Building a Ray Tracer from Scratch in C++ Part 1: Mathematical Foundations

Graphics APIs and game engines make rendering look easy, but they hide most of the interesting details. I wanted to understand what actually happens under the hood, so I decided to build a small 3D renderer from scratch using C++.

By the end of this article, you’ll understand the core ideas behind ray tracing and be able to build a simple renderer yourself.

We’ll finish by rendering the image shown below, without using any graphics libraries or engines but with C++ and Maths.

Why Ray tracing

In computer graphics, there are two main rendering techniques: rasterization and ray tracing.

You might ask, what exactly is rendering? In simple terms, rendering is the process of generating a 2D image or video from a 3D model or scene. It’s considered the final stage of a 3D engine.

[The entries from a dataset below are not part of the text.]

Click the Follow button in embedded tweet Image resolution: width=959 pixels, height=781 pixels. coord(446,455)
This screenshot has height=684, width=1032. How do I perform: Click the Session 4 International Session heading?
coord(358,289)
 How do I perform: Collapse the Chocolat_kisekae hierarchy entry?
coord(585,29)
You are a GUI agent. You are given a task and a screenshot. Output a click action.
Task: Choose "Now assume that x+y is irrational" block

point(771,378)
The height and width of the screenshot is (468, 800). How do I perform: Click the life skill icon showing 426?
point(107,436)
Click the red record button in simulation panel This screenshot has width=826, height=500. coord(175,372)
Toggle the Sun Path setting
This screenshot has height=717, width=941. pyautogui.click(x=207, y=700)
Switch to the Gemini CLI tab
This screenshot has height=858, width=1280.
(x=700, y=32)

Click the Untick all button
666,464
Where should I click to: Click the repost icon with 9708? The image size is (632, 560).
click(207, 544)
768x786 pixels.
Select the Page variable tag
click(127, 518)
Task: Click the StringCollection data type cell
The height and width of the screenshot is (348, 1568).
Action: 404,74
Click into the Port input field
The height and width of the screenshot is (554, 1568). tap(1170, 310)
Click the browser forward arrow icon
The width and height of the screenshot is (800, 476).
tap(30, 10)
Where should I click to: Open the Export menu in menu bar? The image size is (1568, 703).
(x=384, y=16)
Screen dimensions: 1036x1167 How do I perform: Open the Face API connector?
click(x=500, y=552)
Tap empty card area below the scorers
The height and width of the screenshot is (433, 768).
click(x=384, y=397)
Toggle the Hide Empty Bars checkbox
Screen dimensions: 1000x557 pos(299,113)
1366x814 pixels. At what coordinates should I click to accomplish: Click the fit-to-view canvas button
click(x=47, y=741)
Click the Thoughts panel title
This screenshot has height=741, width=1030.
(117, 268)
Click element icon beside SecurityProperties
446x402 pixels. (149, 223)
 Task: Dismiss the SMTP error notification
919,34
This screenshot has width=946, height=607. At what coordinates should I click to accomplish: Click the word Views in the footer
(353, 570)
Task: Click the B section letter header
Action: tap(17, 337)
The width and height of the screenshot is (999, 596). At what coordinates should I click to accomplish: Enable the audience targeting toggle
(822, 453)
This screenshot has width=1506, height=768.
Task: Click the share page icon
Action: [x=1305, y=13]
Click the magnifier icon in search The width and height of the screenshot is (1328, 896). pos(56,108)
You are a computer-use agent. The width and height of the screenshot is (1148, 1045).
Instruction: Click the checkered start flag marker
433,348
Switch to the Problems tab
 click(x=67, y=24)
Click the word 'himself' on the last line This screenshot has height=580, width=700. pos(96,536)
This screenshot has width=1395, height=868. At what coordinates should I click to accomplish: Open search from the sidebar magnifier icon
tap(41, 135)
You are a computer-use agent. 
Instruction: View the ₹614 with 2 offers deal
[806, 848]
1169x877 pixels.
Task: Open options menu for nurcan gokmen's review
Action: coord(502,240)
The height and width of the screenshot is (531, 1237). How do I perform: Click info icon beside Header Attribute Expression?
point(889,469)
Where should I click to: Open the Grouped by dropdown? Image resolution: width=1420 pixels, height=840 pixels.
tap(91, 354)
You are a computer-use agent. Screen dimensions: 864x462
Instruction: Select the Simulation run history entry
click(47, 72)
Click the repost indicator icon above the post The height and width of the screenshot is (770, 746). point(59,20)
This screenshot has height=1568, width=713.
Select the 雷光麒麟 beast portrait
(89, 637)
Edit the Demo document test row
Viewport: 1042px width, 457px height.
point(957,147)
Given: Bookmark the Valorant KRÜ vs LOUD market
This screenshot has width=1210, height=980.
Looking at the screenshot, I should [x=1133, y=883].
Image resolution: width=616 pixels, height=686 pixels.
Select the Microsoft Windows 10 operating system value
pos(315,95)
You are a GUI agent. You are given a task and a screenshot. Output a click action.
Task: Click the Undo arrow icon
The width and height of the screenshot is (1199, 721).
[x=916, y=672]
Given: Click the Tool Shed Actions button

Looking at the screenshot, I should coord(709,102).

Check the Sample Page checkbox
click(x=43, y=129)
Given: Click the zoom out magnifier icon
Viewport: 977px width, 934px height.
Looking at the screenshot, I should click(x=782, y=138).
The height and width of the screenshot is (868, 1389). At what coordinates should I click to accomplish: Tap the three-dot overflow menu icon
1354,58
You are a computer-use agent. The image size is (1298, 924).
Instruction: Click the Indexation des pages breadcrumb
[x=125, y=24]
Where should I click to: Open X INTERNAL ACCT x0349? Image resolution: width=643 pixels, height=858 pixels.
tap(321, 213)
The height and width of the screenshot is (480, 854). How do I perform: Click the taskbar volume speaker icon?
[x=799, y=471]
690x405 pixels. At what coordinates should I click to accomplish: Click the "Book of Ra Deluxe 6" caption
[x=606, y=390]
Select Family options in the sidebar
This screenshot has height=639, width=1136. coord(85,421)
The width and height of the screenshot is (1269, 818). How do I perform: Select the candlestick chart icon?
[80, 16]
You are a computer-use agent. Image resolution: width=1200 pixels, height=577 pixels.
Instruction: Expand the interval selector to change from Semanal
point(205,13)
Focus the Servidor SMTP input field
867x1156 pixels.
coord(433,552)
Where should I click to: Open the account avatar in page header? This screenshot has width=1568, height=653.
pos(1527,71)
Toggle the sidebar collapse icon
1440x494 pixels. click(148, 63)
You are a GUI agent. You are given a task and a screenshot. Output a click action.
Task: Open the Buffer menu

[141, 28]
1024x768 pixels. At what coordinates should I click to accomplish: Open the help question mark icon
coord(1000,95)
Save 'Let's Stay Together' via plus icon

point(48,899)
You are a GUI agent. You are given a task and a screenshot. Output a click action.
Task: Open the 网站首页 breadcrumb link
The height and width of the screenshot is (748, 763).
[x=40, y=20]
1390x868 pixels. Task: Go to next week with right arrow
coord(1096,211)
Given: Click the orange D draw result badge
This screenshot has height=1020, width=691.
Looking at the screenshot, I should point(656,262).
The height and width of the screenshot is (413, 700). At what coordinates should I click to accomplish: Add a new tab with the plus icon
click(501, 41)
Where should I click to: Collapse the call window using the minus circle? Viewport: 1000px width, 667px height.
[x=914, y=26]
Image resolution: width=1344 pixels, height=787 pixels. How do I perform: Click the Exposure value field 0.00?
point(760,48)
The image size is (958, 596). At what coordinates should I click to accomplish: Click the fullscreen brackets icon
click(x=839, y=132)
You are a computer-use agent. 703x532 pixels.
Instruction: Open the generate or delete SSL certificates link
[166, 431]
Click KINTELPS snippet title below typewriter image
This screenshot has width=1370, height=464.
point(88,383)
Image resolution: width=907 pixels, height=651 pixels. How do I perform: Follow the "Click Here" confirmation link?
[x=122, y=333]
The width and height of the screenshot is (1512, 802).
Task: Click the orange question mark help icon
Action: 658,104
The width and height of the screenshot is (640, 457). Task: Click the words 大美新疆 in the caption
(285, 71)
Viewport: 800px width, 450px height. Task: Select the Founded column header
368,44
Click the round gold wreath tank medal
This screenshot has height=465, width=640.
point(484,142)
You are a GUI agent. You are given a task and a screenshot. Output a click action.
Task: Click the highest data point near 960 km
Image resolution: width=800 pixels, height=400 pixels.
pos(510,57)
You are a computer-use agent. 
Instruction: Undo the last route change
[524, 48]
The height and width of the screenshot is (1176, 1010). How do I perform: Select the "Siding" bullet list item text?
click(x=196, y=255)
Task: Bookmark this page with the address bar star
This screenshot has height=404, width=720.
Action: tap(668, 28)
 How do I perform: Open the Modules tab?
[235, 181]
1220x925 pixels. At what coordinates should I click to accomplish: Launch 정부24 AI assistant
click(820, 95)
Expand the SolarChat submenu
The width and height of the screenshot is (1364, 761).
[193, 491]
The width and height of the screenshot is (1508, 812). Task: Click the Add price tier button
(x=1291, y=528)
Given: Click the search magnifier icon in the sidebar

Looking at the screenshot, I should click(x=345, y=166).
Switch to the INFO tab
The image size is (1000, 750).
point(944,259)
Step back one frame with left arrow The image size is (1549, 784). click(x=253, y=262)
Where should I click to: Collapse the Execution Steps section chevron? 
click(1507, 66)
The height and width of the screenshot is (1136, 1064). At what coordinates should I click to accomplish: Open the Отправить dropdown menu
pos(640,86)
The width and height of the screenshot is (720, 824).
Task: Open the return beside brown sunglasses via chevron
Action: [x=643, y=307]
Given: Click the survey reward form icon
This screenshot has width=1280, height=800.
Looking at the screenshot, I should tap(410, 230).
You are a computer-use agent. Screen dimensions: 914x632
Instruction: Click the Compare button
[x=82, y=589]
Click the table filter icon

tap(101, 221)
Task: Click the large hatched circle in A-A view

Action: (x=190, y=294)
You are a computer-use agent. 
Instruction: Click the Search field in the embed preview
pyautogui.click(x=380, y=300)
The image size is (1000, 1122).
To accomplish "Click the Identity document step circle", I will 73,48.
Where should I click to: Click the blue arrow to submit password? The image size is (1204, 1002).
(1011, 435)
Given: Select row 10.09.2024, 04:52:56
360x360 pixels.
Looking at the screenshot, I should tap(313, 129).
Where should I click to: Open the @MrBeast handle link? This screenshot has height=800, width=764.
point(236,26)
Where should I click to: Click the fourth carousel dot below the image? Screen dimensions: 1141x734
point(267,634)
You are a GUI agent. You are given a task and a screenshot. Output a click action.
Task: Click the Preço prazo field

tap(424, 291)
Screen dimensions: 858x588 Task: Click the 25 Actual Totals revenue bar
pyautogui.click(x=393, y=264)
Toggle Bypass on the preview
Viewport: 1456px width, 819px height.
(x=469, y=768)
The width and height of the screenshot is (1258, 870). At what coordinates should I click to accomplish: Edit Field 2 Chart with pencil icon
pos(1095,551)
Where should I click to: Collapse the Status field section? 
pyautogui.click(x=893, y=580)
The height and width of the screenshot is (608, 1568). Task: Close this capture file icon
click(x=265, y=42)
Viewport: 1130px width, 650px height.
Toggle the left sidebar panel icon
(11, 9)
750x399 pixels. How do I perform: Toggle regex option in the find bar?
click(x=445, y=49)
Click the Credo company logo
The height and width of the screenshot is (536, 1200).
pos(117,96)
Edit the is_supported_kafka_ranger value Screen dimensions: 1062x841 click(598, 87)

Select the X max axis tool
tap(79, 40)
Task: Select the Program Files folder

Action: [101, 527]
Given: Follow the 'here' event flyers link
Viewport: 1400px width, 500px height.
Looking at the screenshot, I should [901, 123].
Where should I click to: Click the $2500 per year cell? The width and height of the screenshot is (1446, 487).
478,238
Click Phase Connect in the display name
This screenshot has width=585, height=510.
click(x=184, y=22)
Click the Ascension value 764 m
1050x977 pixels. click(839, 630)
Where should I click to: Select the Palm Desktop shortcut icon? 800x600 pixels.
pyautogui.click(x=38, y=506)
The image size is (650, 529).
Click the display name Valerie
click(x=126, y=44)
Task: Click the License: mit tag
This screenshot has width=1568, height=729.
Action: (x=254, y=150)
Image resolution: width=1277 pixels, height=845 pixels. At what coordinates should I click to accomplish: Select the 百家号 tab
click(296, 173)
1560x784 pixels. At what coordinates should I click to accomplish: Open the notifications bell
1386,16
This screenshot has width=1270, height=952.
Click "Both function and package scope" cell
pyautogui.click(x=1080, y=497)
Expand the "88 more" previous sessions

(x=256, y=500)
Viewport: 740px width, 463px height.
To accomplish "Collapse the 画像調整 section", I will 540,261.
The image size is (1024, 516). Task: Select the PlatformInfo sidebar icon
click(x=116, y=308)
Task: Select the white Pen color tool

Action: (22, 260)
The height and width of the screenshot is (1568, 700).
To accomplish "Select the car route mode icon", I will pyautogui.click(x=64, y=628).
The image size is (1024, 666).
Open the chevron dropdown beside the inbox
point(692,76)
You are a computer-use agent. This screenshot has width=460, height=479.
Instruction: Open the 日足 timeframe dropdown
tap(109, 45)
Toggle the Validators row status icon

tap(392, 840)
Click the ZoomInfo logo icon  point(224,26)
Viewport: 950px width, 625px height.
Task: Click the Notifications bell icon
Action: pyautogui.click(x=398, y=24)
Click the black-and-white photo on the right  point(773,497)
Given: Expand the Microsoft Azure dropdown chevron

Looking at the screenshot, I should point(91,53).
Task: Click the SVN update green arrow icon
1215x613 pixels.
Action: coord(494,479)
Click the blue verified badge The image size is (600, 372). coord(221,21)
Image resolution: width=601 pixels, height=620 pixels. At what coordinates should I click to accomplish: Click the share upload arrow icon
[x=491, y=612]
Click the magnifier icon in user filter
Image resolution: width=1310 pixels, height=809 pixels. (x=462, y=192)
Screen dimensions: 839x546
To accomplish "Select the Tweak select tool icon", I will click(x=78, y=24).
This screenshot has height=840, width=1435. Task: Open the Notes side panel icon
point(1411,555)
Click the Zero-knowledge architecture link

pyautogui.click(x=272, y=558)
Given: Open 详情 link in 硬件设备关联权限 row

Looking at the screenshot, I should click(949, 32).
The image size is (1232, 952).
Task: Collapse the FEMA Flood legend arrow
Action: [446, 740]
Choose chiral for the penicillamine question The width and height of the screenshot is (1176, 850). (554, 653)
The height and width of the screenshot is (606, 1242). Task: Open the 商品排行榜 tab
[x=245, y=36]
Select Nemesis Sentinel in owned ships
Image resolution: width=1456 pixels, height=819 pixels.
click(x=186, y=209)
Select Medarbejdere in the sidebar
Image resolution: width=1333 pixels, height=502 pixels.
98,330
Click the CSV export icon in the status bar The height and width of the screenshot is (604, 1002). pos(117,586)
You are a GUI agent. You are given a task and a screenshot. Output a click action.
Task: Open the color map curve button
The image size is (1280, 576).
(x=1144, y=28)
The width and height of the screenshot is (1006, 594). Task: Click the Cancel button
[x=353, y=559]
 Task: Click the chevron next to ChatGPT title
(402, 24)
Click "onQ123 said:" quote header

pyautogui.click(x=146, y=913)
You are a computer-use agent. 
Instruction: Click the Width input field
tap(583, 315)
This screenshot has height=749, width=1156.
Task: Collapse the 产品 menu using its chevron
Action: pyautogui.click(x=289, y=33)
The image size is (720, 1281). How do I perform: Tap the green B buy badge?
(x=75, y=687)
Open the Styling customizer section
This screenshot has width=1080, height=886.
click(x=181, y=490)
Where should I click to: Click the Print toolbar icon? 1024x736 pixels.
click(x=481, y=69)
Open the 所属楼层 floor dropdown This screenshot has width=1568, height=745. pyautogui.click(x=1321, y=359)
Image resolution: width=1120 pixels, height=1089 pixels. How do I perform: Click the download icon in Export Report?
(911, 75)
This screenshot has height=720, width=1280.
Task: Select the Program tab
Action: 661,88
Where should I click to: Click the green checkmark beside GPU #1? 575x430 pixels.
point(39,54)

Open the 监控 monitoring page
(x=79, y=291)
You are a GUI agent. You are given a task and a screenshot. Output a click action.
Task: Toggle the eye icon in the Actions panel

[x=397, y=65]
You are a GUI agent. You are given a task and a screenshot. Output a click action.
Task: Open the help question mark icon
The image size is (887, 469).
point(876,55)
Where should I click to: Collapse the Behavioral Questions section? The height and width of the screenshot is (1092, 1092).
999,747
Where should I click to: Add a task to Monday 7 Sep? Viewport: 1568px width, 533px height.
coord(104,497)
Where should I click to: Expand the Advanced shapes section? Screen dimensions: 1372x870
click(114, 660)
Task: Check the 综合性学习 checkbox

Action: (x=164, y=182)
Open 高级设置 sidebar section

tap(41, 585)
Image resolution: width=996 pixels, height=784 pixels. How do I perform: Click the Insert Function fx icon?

While rasterization is fast and used in real-time applications like games, ray tracing simulates how light behaves in the real world to produce highly realistic images, shadows, and reflections. It traces the path of light rays as they interact with objects in a 3D scene, calculating reflections, refractions, and accurate lighting effects.

Ray tracing involves some basic mathematics. Oops, I just mentioned our worst nightmare 😟 Don’t worry though, it’s not as scary as it sounds. I’ve got you. So without any further ado, let’s get started.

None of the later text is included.